Recently, I spoke with a woman with a very successful and exciting career. She travels around the world doing business with all sorts of people and cultures. She also has had a very satisfying personal life with a healthy and happy partnership—until recently. Lately, her travel schedule is causing tension between her and her partner. He doesn’t always feel comfortable with where she goes and what she does, and being separated is getting old…
This is not an uncommon scenario for couples with successful careers that entail heavy travel.
So, the question is—what should this woman do? Should she get off the road? Should she change careers? Should she leave her partner? Or, can she find ways to adapt and care for the situation so she doesn’t have to compromise too much of her career or love relationship?
I believe its possible to have a successful career and healthy, happy love relationship but it takes effort and intention.
Here are 3 ways to do that:
Create a plan of action. Look at the calendar, create a schedule, and mark blocks of time where you’re going to be at home and when you’re on the road—and stick to it. When you’re home, go over the schedule with your partner. Get their buy-in on what kind of schedule you’ll both keep. Discuss where you need to make compromises or sacrifices to meet the needs of your relationship. At same time, go over your schedule with your boss, colleagues, and/or stakeholders. Get their buy-in. Like you did with your partner, ascertain where compromises might have to be made so that you can meet demands of job.

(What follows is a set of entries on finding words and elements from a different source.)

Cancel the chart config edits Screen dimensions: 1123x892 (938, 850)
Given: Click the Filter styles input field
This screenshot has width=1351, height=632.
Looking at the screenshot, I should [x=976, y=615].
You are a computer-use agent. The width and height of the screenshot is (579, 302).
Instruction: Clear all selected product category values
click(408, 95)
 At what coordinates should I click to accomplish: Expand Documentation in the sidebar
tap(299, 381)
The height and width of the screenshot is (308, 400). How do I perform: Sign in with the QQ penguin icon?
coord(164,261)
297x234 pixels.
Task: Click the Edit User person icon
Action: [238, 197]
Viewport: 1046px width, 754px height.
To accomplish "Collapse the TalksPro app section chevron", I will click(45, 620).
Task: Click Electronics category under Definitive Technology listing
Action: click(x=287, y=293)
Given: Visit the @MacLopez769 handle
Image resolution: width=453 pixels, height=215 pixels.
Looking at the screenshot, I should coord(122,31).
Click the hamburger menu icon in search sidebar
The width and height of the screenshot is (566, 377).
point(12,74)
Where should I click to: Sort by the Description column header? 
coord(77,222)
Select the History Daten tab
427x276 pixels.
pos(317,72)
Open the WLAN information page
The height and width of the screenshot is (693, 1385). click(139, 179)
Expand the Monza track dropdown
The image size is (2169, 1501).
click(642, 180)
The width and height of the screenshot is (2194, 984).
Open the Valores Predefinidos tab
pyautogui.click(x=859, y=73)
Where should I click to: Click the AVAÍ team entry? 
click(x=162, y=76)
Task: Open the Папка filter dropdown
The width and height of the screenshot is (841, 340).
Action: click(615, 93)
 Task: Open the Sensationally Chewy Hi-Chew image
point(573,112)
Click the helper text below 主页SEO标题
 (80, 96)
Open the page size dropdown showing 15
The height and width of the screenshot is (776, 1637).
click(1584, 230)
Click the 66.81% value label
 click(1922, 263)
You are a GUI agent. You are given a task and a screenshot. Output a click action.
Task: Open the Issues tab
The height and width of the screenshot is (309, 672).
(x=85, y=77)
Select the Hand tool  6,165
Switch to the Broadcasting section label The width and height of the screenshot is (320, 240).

Involve your partner. Create opportunities to fold your partner into your travel life. Speak on the phone in evenings and mornings. Use Skype or Facetime to encourage more intimacy. If you can, take them traveling with you. Create a separate budget for them to join you on trips where you can explore exotic places and new cultures during the times you aren’t working.
Set a long-term plan. Talk about your hopes and dreams for the future. Then, create a plan for what that looks like and how to operationalize it. This will make you and your partner comfortable that you won’t be separated forever and will one day enjoy everyday life together.
Tension often builds when couples are apart. To cultivate and maintain intimacy, follow these 6 tips while on the road.
1) Send loving texts to each other every day.
2) As you see reading materials you like, send them to your partner.
3) If you’re in a cool location, send pictures of food or the sites you’ve seen.
4) If your partner enjoys public shout-outs, express kudos over social media.
5) Make plans to look forward to, like a dinner or a show.
6) Carve out time for romance when you’re physically together.
If you travel a lot, it’s so important to reassure your partner as much as possible that they and your relationship are a priority. You can have it all—but it requires patience and communication.